**SOURCE**
2009 Copa Chile

Tournament details
- Country: Chile
- Teams: 81

Final positions
- Champions: Unión San Felipe
- Runners-up: Municipal Iquique

Tournament statistics
- Top goal scorer: Angel Vildozo (5 goals)

= 2009 Copa Chile =

The 2009 Copa Chile was the 30th edition of the competition. The competition started on May 10, 2009 with the preliminary round and concluded on November 15, 2009 with the Final. The winner qualifies for the 2010 Copa Sudamericana.

==Schedule==

| Round | Date | Number of fixtures | Clubs | New entries this round |
|---|---|---|---|---|
| Preliminary round | May 10, 2009 May 17, 2009 | 6 | 81 → 75 | 12 Regional Amateur Champions |
| First round | May 24, 2009 June 7, 2009 | 11 | 75 → 64 | 16 Tercera B Clubs 1 Regional Amateur Champion |
| Second round | June 10, 2009 June 29, 2009 | 6 | 64 → 58 | 1 Tercera B Club |
| Third Round | June 10, 2009 June 29, 2009 | 11 | 58 → 47 | 16 Tercera Division Clubs 2 Regional Amateur Champions |
| Fourth Round | August 5, 2009 August 19, 2009 | 15 | 47 → 32 | 1 Primera Division Club 14 Primera B Clubs 1 Provincial Amateur Team |
| Fifth Round | August 26, 2009 September 16, 2009 | 16 | 32 → 16 | 17 Primera Division Clubs |
| Round of 16 | September 30, 2009 October 13, 2009 | 8 | 16 → 8 | - |
| Quarterfinals | October 21, 2009 November 3, 2009 | 4 | 8 → 4 | - |
| Semifinals | November 11, 2009 | 2 | 4 → 2 | - |
| Final | November 15, 2009 | 1 | 2 → 1 | - |

==Teams==
A record 82 clubs were accepted for the competition; one club, Luis Matte Larrain, folded before the fixtures were released, leaving 81 clubs to appear in the draw. The teams for this edition are the teams from the Primera Division, Primera B, Tercera Division, regional amateur club champions, and selected amateur teams.

**TASK GOAL**
From the schedule in the 2009 Copa Chile article above, list every round that has no new entries.

**GIVEN MATERIAL**
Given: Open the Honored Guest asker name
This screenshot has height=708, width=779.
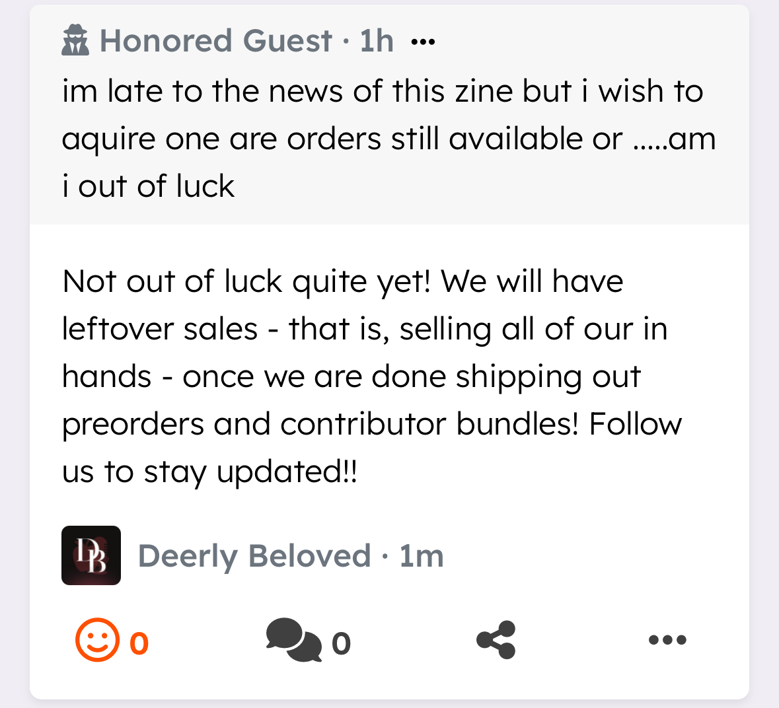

**THE OUTPUT**
Round of 16, Quarterfinals, Semifinals, Final